A l’inverse, Moussa Koussa et Bachir Saleh ont, eux, des intérêts opposés : ils ne doivent leur salut qu’aux services français et britanniques, qui ont fait le choix de les "exfiltrer" pour mieux comprendre le système Kadhafi. Dès lors, il leur est difficile d’appuyer des accusations mettant en cause le gouvernement qui les a sauvés.

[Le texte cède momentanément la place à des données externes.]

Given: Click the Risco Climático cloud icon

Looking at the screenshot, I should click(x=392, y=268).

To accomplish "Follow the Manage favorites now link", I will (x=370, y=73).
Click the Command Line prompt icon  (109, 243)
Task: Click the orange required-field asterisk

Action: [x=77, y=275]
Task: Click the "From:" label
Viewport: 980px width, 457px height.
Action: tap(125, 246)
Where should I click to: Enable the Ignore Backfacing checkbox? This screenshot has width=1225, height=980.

C’est d’ailleurs l’analyse de Fabrice Arfi, qui a enquêté sur cette affaire pour Mediapart. "Pourquoi ils démentent ? Il faut voir d’où ces deux hommes parlent aujourd’hui ? Nous avons là deux hommes protégés par la France et le Qatar, qui ont été les deux plus ferventes d’une intervention en Libye", a-t-il rappelé lundi sur Europe 1. Et Fabrice Arfi de poursuivre : "Bachir Saleh est recherché par Interpol. Cet homme devrait être arrêté et livré à la Libye libre et il vit tranquillement en France, protégé administrativement et policièrement. Donc son démenti n’a pas de valeur eu égard à cette situation".